**EXERCISE DETAILS**:
Beginning with the first line of the material, set down each line exactly as written, up to and including the line with "Given: Expand the brush 不透明度 36% slider arrow".

◇ ◇ ◇ ◇ ◇ ◇ ◇

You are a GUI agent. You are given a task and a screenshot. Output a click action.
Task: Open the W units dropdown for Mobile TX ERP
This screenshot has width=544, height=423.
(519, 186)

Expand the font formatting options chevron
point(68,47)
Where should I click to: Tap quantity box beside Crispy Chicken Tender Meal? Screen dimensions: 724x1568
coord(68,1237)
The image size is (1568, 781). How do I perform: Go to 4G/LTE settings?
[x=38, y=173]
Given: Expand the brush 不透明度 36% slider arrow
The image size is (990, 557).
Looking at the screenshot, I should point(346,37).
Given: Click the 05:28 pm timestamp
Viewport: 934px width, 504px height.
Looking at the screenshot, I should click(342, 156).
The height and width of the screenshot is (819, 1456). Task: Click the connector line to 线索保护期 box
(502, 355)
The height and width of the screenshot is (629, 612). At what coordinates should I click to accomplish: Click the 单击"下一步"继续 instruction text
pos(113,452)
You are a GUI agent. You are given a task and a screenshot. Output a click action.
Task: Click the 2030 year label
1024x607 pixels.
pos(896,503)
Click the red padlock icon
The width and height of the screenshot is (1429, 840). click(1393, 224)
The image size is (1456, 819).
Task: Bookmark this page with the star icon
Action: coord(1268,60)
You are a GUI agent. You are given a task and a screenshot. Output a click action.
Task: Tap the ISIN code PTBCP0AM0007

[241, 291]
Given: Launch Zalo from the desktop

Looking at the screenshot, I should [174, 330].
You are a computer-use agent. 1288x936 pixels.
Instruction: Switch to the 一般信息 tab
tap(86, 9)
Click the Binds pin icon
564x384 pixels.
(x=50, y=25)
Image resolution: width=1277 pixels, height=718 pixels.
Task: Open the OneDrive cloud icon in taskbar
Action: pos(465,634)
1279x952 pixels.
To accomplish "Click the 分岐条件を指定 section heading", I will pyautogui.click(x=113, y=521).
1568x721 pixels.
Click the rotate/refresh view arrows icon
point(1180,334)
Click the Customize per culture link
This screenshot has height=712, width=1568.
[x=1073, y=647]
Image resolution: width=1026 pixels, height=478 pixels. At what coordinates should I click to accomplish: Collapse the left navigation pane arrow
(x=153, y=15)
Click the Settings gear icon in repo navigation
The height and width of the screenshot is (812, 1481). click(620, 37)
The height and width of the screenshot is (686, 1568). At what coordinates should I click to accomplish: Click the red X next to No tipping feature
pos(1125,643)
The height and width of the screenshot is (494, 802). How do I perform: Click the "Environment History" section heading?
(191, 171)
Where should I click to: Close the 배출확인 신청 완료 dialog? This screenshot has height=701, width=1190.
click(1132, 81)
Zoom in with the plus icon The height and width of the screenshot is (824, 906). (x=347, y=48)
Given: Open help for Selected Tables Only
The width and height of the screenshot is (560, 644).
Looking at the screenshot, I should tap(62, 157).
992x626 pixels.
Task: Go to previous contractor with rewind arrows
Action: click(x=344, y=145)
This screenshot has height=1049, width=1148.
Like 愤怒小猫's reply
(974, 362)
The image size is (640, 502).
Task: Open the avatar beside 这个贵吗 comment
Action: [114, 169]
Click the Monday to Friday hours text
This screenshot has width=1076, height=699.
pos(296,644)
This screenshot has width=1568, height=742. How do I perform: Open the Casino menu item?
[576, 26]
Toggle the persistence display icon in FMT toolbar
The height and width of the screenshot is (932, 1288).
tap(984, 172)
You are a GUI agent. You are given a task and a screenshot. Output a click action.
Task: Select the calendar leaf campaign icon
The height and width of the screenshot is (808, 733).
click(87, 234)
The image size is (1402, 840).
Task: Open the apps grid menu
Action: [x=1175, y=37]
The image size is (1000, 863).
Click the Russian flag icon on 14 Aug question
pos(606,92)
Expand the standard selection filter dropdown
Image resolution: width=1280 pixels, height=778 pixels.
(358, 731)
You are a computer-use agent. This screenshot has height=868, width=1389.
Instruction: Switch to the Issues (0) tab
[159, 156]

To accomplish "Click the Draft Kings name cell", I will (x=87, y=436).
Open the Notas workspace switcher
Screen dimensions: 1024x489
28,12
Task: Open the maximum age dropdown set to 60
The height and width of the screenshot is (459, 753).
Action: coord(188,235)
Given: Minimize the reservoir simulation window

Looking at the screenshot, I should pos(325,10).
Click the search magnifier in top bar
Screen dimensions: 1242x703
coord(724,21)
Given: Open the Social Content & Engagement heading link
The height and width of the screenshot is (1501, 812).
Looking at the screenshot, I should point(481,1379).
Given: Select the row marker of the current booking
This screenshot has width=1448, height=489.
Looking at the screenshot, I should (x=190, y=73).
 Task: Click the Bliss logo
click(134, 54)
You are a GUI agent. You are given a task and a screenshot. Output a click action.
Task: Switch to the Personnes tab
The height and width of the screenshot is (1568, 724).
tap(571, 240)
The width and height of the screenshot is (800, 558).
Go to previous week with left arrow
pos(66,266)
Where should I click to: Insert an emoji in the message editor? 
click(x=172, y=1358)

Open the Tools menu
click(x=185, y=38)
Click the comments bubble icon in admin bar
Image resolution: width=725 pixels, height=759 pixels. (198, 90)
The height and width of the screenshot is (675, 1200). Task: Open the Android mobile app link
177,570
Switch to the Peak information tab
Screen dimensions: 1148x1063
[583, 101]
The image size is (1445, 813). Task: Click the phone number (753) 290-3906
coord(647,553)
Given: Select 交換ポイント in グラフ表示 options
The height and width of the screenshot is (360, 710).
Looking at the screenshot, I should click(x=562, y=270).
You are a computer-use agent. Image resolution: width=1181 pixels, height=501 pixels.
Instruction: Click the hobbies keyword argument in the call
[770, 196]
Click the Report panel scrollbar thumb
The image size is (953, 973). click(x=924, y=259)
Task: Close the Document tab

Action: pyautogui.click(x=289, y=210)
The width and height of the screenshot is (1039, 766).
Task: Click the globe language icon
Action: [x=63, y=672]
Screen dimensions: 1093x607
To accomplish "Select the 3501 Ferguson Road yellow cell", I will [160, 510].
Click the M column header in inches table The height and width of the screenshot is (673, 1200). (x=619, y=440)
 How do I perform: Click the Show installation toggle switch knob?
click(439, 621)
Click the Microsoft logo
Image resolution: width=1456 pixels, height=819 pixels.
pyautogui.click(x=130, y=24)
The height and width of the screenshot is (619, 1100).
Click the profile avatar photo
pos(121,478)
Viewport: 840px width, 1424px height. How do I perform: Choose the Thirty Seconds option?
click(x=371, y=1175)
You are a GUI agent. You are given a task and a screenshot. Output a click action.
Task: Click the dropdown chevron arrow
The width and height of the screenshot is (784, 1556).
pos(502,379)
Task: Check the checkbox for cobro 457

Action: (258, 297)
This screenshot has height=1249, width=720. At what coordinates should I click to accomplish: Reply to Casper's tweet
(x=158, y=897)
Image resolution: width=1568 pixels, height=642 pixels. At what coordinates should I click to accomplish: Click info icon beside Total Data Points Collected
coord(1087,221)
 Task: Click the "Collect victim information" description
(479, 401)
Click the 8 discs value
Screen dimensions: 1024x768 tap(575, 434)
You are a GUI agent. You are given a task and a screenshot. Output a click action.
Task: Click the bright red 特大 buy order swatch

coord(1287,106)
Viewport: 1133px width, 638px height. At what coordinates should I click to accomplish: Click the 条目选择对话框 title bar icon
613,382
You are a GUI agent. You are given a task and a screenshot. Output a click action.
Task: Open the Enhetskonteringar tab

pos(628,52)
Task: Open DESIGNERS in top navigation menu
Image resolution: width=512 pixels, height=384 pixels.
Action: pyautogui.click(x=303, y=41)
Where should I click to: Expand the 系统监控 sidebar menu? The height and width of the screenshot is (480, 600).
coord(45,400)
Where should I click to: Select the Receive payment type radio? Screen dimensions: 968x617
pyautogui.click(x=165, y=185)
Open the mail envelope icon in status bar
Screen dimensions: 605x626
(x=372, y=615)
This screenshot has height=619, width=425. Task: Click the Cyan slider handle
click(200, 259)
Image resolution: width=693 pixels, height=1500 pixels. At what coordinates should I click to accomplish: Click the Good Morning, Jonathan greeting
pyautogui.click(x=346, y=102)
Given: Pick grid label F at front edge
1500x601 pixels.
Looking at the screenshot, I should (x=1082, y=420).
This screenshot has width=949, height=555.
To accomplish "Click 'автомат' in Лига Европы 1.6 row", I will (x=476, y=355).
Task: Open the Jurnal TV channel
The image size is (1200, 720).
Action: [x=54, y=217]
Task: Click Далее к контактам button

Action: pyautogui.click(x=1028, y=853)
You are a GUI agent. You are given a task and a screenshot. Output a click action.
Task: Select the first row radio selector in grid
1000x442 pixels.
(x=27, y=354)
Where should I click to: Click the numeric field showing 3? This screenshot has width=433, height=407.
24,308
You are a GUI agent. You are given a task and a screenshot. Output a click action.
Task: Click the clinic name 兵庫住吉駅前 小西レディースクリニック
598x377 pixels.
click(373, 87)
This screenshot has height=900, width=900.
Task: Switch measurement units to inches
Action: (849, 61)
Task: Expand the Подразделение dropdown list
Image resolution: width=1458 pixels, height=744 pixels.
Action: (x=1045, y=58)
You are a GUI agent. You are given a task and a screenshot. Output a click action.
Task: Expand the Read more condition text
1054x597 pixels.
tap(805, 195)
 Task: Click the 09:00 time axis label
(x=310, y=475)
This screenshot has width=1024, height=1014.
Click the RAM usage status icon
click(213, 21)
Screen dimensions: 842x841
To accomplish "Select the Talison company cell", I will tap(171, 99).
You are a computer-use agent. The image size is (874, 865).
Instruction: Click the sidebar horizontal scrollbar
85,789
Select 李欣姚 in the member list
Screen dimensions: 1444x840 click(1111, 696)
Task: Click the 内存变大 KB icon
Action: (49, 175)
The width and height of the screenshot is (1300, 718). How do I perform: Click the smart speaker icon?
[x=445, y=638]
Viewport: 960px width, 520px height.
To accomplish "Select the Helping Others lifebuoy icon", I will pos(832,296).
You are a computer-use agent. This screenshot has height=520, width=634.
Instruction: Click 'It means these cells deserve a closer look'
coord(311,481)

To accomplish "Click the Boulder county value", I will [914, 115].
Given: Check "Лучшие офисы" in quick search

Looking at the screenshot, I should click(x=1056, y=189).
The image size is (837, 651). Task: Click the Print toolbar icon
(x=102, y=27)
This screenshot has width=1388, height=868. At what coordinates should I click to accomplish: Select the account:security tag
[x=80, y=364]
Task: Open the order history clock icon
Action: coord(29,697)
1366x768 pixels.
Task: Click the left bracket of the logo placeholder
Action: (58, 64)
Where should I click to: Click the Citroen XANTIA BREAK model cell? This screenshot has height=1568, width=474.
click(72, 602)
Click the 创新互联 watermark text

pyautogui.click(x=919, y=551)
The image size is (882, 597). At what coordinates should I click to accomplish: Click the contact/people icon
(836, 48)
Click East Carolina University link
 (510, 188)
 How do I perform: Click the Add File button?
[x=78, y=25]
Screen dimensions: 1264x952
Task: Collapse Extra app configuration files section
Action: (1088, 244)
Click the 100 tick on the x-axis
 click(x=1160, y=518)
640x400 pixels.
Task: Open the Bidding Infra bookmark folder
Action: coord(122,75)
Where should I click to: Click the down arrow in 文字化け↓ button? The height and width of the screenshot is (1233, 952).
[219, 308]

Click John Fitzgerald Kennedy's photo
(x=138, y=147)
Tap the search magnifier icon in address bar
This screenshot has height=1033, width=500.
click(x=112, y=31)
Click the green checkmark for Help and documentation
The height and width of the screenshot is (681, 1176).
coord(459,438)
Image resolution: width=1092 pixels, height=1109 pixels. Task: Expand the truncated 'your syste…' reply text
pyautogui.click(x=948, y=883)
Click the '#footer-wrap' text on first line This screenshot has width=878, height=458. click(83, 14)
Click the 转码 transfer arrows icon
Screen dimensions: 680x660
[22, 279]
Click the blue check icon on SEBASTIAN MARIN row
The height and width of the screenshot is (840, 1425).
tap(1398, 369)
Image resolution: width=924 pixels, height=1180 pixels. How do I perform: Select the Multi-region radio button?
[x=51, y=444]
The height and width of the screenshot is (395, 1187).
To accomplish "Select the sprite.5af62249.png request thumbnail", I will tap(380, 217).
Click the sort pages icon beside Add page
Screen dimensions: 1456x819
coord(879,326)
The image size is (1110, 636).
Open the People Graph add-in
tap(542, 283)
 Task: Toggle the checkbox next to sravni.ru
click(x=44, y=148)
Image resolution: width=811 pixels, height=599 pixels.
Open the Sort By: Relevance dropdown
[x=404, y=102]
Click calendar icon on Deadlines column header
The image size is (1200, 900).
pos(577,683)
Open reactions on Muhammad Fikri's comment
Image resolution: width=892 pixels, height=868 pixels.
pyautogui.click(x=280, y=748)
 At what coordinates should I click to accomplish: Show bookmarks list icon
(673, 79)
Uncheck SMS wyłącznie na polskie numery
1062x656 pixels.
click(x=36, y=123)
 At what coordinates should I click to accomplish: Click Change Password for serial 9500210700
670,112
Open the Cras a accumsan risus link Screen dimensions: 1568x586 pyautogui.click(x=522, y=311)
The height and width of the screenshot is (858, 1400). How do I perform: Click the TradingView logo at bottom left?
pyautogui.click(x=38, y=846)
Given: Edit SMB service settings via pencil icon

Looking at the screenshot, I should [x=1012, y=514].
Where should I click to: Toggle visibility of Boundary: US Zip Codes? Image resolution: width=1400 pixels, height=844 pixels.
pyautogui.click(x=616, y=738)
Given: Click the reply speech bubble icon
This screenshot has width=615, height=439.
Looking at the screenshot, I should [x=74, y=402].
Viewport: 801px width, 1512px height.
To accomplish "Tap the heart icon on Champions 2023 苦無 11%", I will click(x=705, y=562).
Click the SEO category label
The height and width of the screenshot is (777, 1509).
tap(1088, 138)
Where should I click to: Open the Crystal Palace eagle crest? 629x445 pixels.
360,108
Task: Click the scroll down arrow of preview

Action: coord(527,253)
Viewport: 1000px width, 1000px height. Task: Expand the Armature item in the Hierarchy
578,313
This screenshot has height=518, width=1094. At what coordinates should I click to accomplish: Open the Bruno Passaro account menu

◇ ◇ ◇ ◇ ◇ ◇ ◇

**RESULT**:
You are a GUI agent. You are given a task and a screenshot. Output a click action.
Task: Open the W units dropdown for Mobile TX ERP
This screenshot has width=544, height=423.
(519, 186)

Expand the font formatting options chevron
point(68,47)
Where should I click to: Tap quantity box beside Crispy Chicken Tender Meal? Screen dimensions: 724x1568
coord(68,1237)
The image size is (1568, 781). How do I perform: Go to 4G/LTE settings?
[x=38, y=173]
Given: Expand the brush 不透明度 36% slider arrow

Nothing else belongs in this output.